## CONSIGNA DE LA TAREA
Copia literalmente el tramo del texto extraído que va desde "De ahí que los" hasta "de manera drástica.".

## TEXTO EXTRAÍDO
★ ★ ★

Hay que decir que el pasado alterado de la década de 1980 propone, con cierta melancolía, una especie de juego que tensa el contexto de los personajes en dos direcciones opuestas: por un lado, la situación de Gran Bretaña es crítica, se acentúan las desigualdades, la gente sale a protestar a las calles y las ideologías avanzan hacia extremos irreconciliables; por otro, el padre de la computación Alan Turing, en lugar de suicidarse luego de someterse a la castración química que le impusieron por su homosexualidad -lo que de hecho ocurrió en 1954-, en la novela elige la cárcel, sobrevive y se vuelve uno de los impulsores de la investigación sobre la inteligencia artificial que termina por desencadenar los primeros humanos artificiales. Dicho más simple, la tecnología evoluciona hacia formas cada vez más perfectas mientras que las relaciones sociales se desintegran. El paralelo con el panorama actual que plantea McEwan es escalofriante.
La atmósfera nostálgica, entre la metafísica y la ciencia ficción, lleva a pensar en dos novelas de otros autores contemporáneos. En la primera, más apática y cínica, La posibilidad de una isla (2005), el francés Michel Houellebecq ensaya un futuro donde la clonación es una forma de eternidad, con neohumanos y una sociedad absolutamente decadente. En la segunda, Nunca me abandones, publicada aquel mismo año, Kazuo Ishiguro aborda el mismo tema con más delicadeza. En un futuro similar al presente, varias generaciones de clones son educados en un colegio que simula ser normal, con el objetivo más o menos evidente de entrenarlos como repuestos de órganos de los humanos originales. Más allá de la naturaleza diferente de los inventos, Ishiguro y McEwan recurren a creaciones que replican lo humano para proyectar los viejos dilemas morales y éticos. El énfasis, sin duda, no está en la tecnología, sino en la condición humana.
De ahí que los dos relatos se adentren, sin condescendencia, en los sentimientos y dudas existenciales que recorren tanto a seres naturales como artificiales. En especial, McEwan encuentra en la plasticidad de su escritura una manera clara de mostrar la oscuridad interior de los personajes, incluidos los robots. Quizá la historia lateral de un nene desamparado, Mark, que Charlie conoce accidentalmente refleje con luz propia una zona inaccesible para Adán. El humanoide no termina de comprenderlo, pero sí puede sentir amor de manera drástica.

★ ★ ★

## REGISTROS MOSTRADOS
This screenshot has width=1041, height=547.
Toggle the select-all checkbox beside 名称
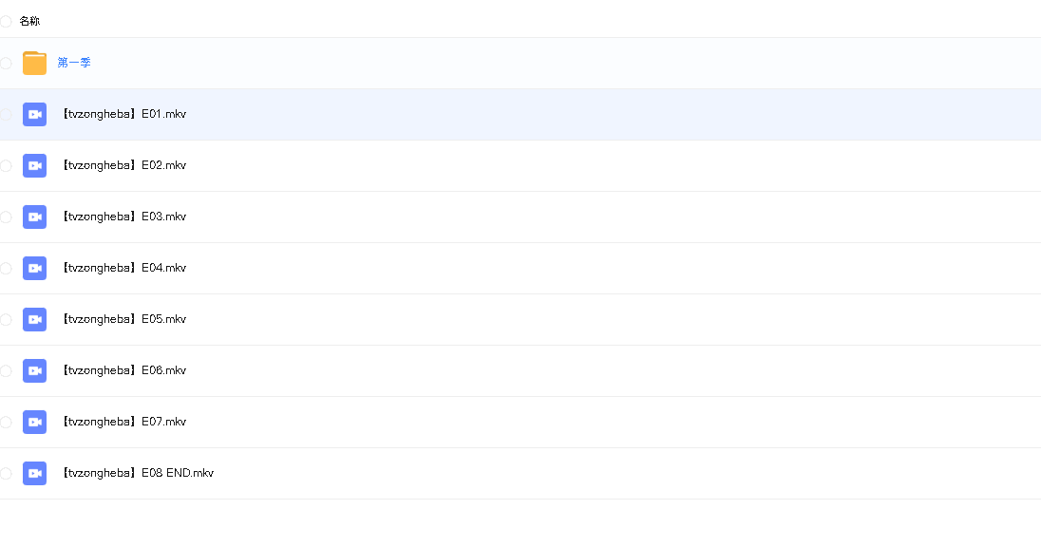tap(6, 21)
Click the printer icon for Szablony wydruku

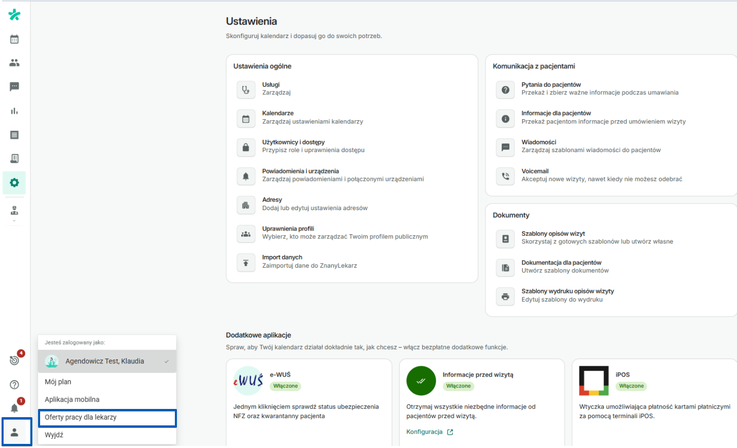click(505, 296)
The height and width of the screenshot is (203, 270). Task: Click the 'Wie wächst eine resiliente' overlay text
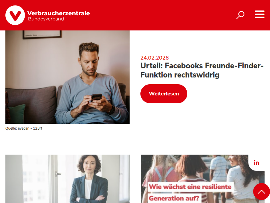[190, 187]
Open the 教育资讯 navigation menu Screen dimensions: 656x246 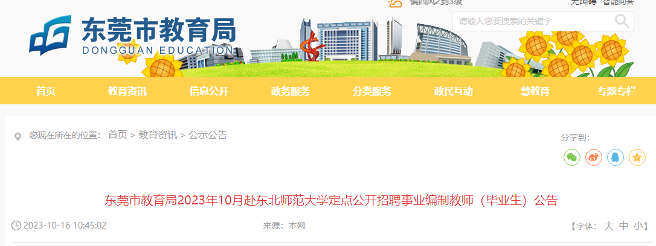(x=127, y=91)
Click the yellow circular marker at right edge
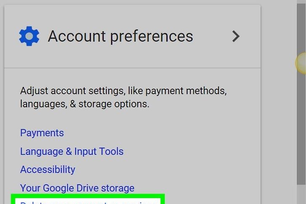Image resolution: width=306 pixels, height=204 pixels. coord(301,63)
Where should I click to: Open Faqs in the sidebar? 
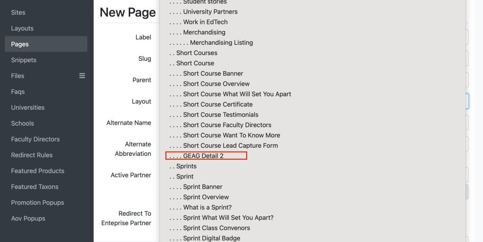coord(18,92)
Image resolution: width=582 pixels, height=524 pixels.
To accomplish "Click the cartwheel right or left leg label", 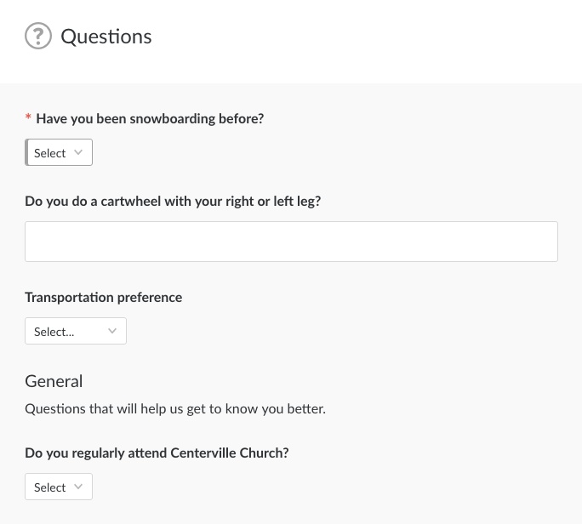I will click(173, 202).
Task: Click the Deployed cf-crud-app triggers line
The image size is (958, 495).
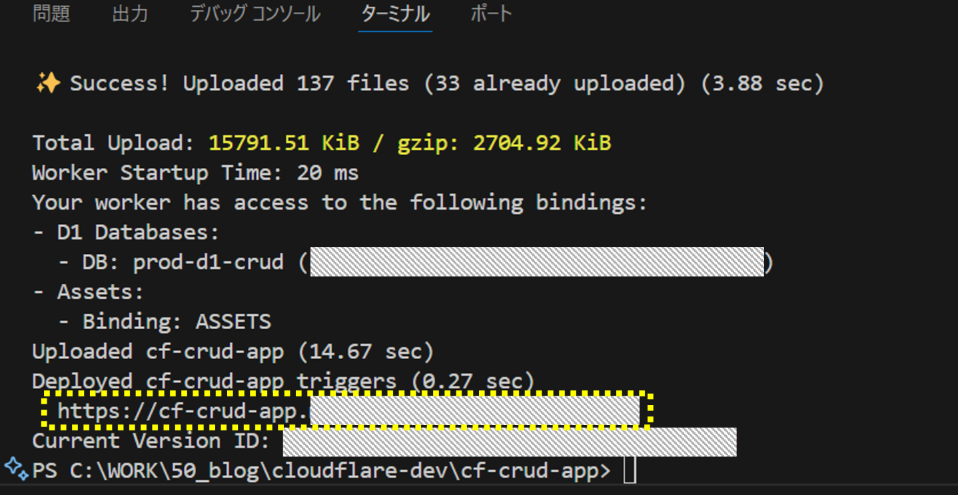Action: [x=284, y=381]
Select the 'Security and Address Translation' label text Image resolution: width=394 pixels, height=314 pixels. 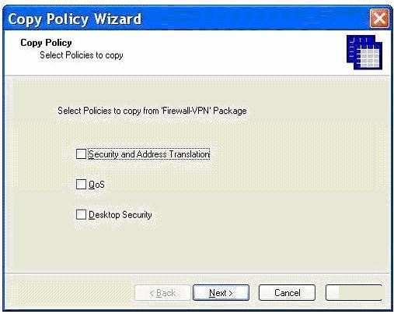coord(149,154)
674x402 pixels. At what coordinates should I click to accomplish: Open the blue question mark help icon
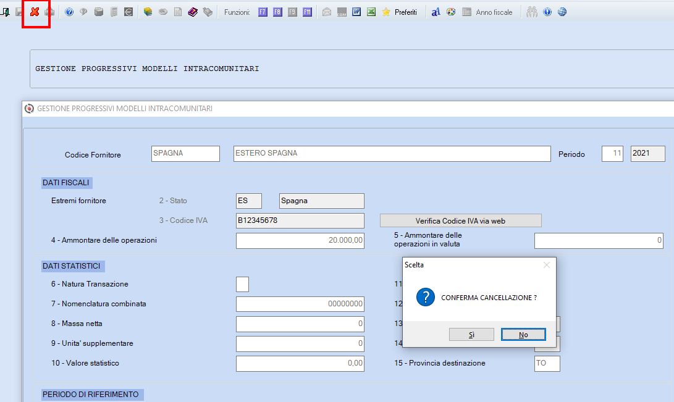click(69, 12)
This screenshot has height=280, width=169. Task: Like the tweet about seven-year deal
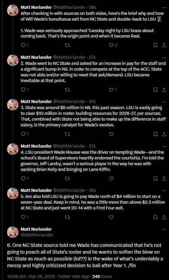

★ ★ ★

## SOLUCIÓN DE LA TAREA
De ahí que los dos relatos se adentren, sin condescendencia, en los sentimientos y dudas existenciales que recorren tanto a seres naturales como artificiales. En especial, McEwan encuentra en la plasticidad de su escritura una manera clara de mostrar la oscuridad interior de los personajes, incluidos los robots. Quizá la historia lateral de un nene desamparado, Mark, que Charlie conoce accidentalmente refleje con luz propia una zona inaccesible para Adán. El humanoide no termina de comprenderlo, pero sí puede sentir amor de manera drástica.